LEGO sells products called Sets, and they are made of a number of LEGO Pieces. Sets all have categorical Themes, like Castle and Star Wars. Some, like Star Wars, are licensed from other IPs. Others, like Castle, are not. Sets also include a number of Minifigures, and were released in a certain Year.
Let’s investigate the Price of LEGO Sets. My first guess is that the Price of each Set is related to how many Pieces it has, so I make a plot with Pieces on the X axis and Price on the Y axis.
Each square is a set. When several sets share the same spot, I make the square bigger.
As expected, Sets’Prices and Pieces seem to be related: The points are grouped together.
On the Line
To investigate, I’m going to use math to draw a straight line on the graph. The straight line is called a line of best fit. It’s drawn to be the “best line possible” that’s perfectly in the middle between all the points. It’s like taking an average across a range of data.
I’m also going to highlight a few LEGO sets I’ve owned!
The distribution of Sets’ Prices and Pieces seems skewed - Most sets are below $100 and 1,000 pieces, but because there are a few big sets, the graph is very zoomed out.
To get a closer look at most of the ldata, I’ll use a mathematical trick to “zoom in” on the ldata we care about.
Changing Perspective: “Log” Scale
Normally, the halfway point between 0 and 100 is 50. We can change this with the Logarithmic Scale (or Log scale).
In Log scale, the halfway point between 0 and 100 is shown as 10. This is really useful when there’s lots of ldata between 0 and 10 and not much ldata between 10 and 100.
Below, I plot the same Sets as above, but on the Log Scale. I’ll put my same four sets on the graph, so we can see how they move.
OK, I generally see the licensed color a little higher than the non-licensed color, but we’ll have to use modelling to get more conclusive.
Next, let’s investigate themes. I noticed a group of points above and to the left of the main, larger group. With some analysis, I found that those are sets of the Duplo theme.

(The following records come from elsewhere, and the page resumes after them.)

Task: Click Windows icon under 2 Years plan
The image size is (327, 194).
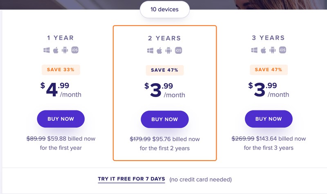Action: pos(150,51)
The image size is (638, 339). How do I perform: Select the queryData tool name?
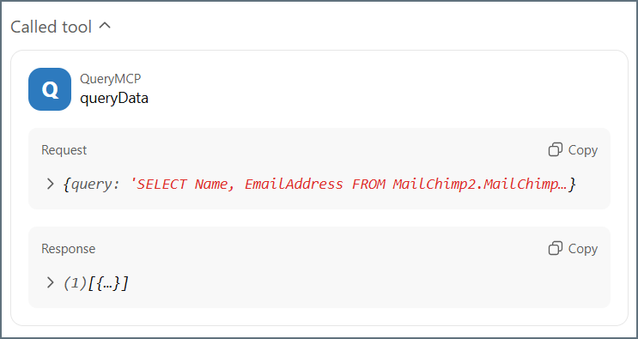114,98
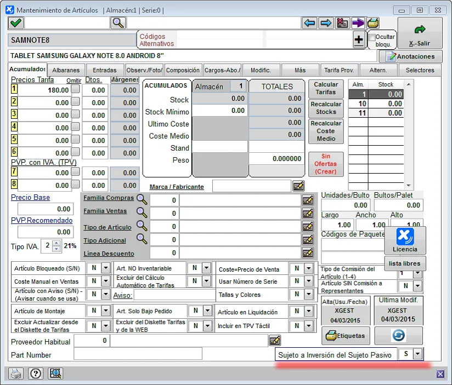Click the refresh icon under Ultima Modif.
Viewport: 452px width, 385px height.
point(399,335)
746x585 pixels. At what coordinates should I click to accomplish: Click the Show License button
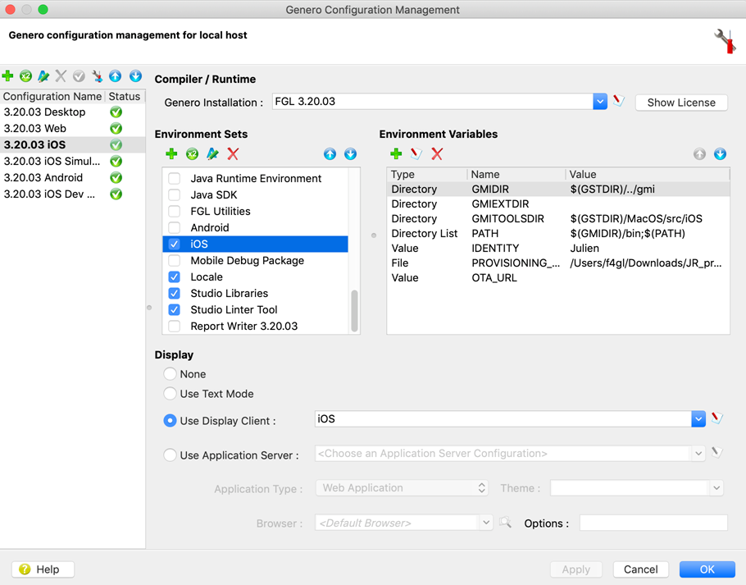pos(681,103)
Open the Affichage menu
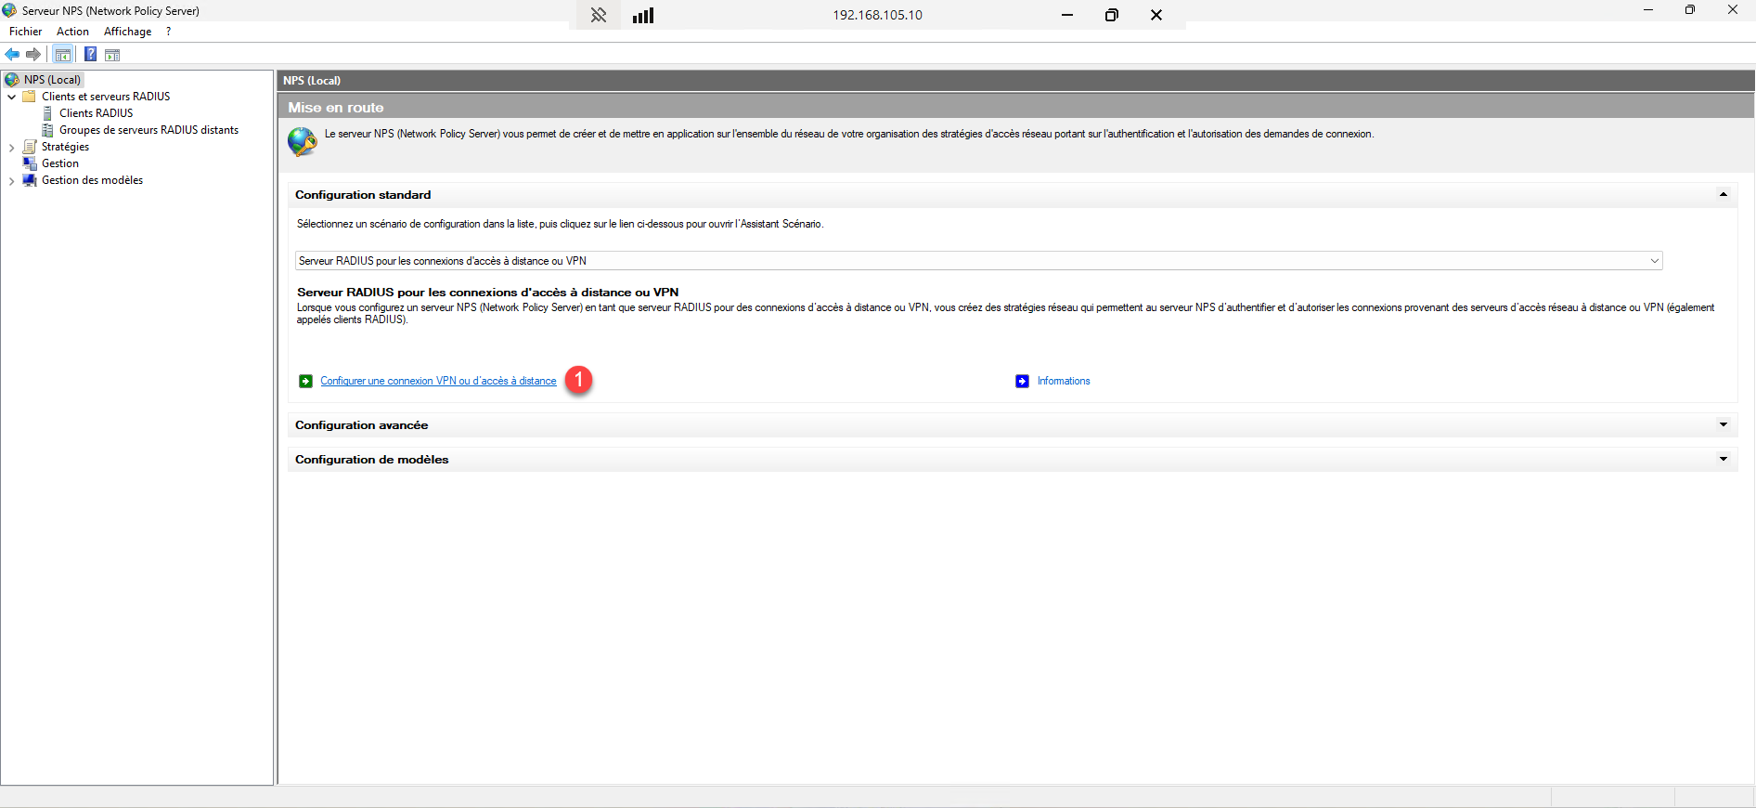Viewport: 1756px width, 808px height. tap(127, 32)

Below, I draw another plot and color only the Duplo sets. I also create Lines of Best Fit separately for Duplo and for all other Sets, so we can see if their average prices are different.
Duplo pieces are exactly twice as big as all other LEGO sets, intended for toddlers. Because Pieces is a main driver of Price, it makes sense that twice-as-large Pieces might make a set more expensive due to the cost of material.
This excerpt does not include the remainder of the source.